Même les "bonnes sœurs" ne sont pas aussi emmitouflées.

PerthDailyPhoto said...

Well said Nathalie!!

Bob Crowe said...

This is a tough question. I agree with you completely but I have seen enough of the world to know that people's attitudes, convictions, beliefs - call it what you will - vary wildly and all of think we are right. We see a woman here wearing a hajab once in a while but never the full figure-concealing cloak or trench coat. I have a strong memory of seeing a van-load of (I presume) Saudi tourist women in Istanbul wearing the full burqa. It can't have any purpose but suppression.

Olivier said...

c'est pas la burqa, peut être parce que je vis en Banlieue, mais cette scène ne me choque pas, la burqa intégrale oui cela me choque, mais heureusement il y en a de moins en moins. Et puis souvent (et bizarrement) c'est le choix des femmes, j'ai un voisin marocain, sa femme est parti en vacances au pays, elle est revenu voilé, lui il était pas d'accord du tout, au point qu'ils se sont séparés, mais sa femme n'a jamais voulu revenir en arrière.....

Bruce Bayliss said...
This comment has been removed by a blog administrator.
mirae said...

Bonjour chère Nathalie, oui je suis d'accord avec toi -si c'est la suppression c'est terrible, mais quand c'est le choix de la femme bien c'est son droit.L'avantage c'est que elle ne va pas recevoir la radioactivité.haha.

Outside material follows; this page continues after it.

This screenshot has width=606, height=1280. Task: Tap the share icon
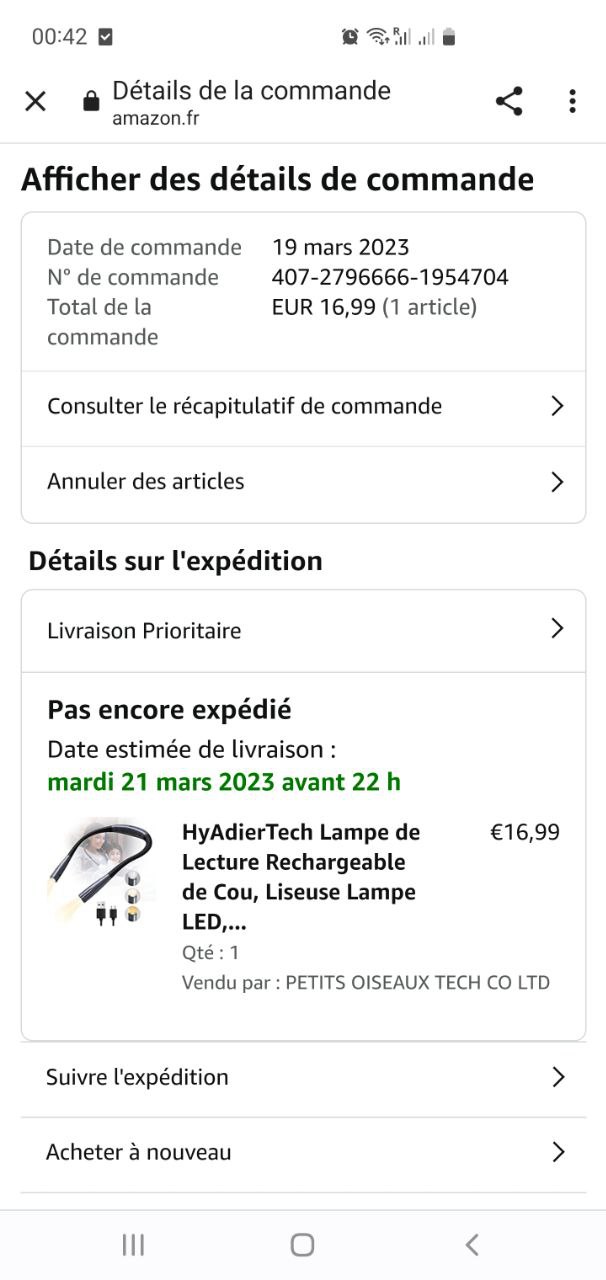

Je lu les articles qui disent que les femme aiment la libeté, de n'être pas juger par ce que elle porte.

mais encore je suis d'accord avec toi si elle est forcée c'est terrible.mais comme Olivier dit il y en a qui ne sont pas forcées.combien de femme aiment cela je n'ai aucune idée, mais il y en a.

Et quand Sarkozy a dit de régler contre la burqa - bien ca c'est tragique. Ici il pourrait être tuer pour agir comme cela.
mais je suis d'une ville qui a le plus grand nombre de meurtre du pays hahahaha.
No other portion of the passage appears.